Is it that I make everything into a life or death dilemma myself? As my mother suggested, I am so used to having issues, that to have no issues whatever is an uncomfortable place? I must admit that I did rubbish this suggestion when it was put to me, but I now cannot deny the potential for truth in it.

On the other hand, it could just be pure sloth and fear. Or fear manifesting itself as sloth. Fear of failure leading to reluctance to even try.

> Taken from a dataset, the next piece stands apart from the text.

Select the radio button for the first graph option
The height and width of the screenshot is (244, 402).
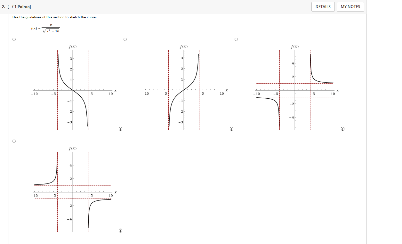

An example is this. I am a qualified and experienced TEFL teacher, and I currently have the opportunity to upgrade my qualification, leading to the potential of a better job. I have all the stuff that I have to do right in front of me just now, yet I hesitate to start work on it. I fear that if I start it, I may not finish it. The day is good, I am off sick from work (was sick yesterday, feeling unexpectedly great today but had already made the sick call), my mental state is one of happiness, joy and freedom. Why can't I just get started?

I think sometimes I am overwhelmed by events, and more recently by non-events. Issues and non-issues. A product of the therapy generation.

Sigh.

Happy Thursday :)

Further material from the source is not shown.